Sambung Tendi, yang membuat menarik selain gerakan Muaythai juga perlengkapannya seperti bandas atau seutas tali yang diikatkan pada pergelangan tangan. "Tidak kalah menarik dengan seni beladiri lainnya, Muay Thai juga mempunyai nilai-nilai tradisi serta filosofis yang tetap digunakan dalam perkembangannya," ucapnya.

Warga Cianjur lain, yang ingin mengikuti program latihan seni beladiri tersebut, menurutnya, tidak lagi harus pusing sebab warga bisa langsung datang ke Camp yang berada di salah satu ruko di Jalan Siliwangi, Desa Sukamaju, Kecamatan Cianjur. Program yang disediakan untuk warga dikatakannya ada tiga kelas, yaitu kelas prestasi, private trainer, serta regular.

"Kalau kelas prestasi itu untuk pencarian bibit-bibit atlet dari Cianjur agar mampu berprestasi di ajang nasional, sedangkan Private Trainer itu biasanya untuk orang yang mengejar gaya hidup dan memenuhi kebutuhan kesehatan, yang terakhir kelas regular itu latihan dasar seni beladiri Muaythai," katanya.

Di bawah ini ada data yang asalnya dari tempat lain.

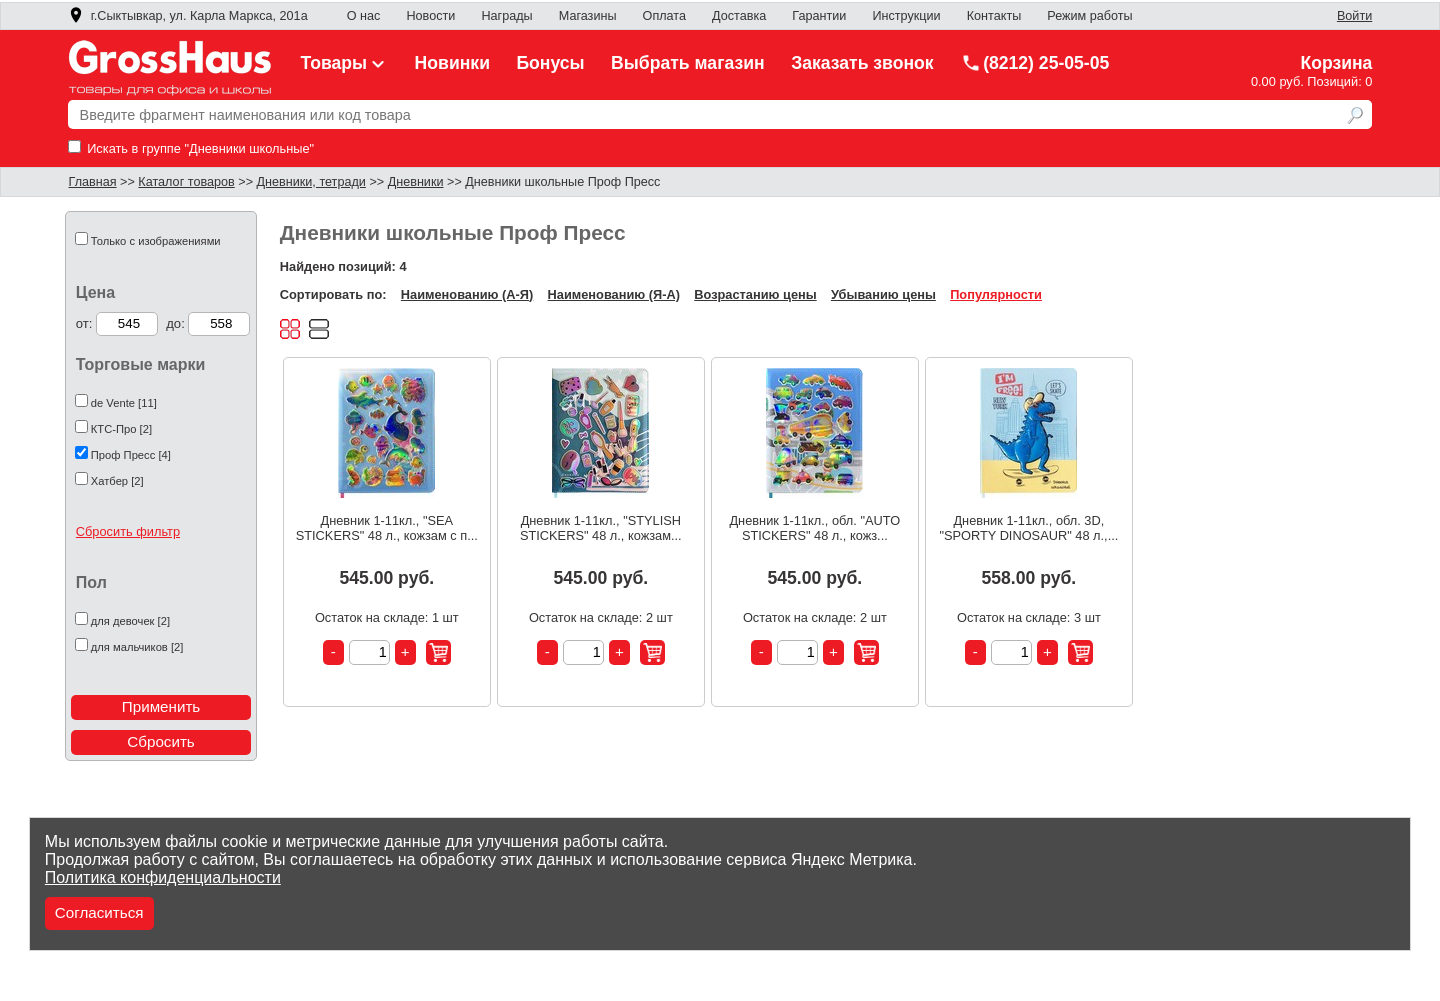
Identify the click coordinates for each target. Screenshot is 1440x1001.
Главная (93, 182)
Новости (430, 16)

Salah satu trainer MI Cianjur, Gugum Muhammad menambahkan, tak sedikit juga peserta Muaythai ini diisi oleh kaum hawa. Pasalnya di tengah  tingginya angka kriminalitas Muaythai menjadi pilihan dengan gerakannya yang efektif untuk digunakan pada saat bertahan dalam keadaan atau situasi tersudut. "Muaythai memang dinilai salah satu ilmu beladiri yang sangat efektif untuk bertahan dan menyerang," ujarnya.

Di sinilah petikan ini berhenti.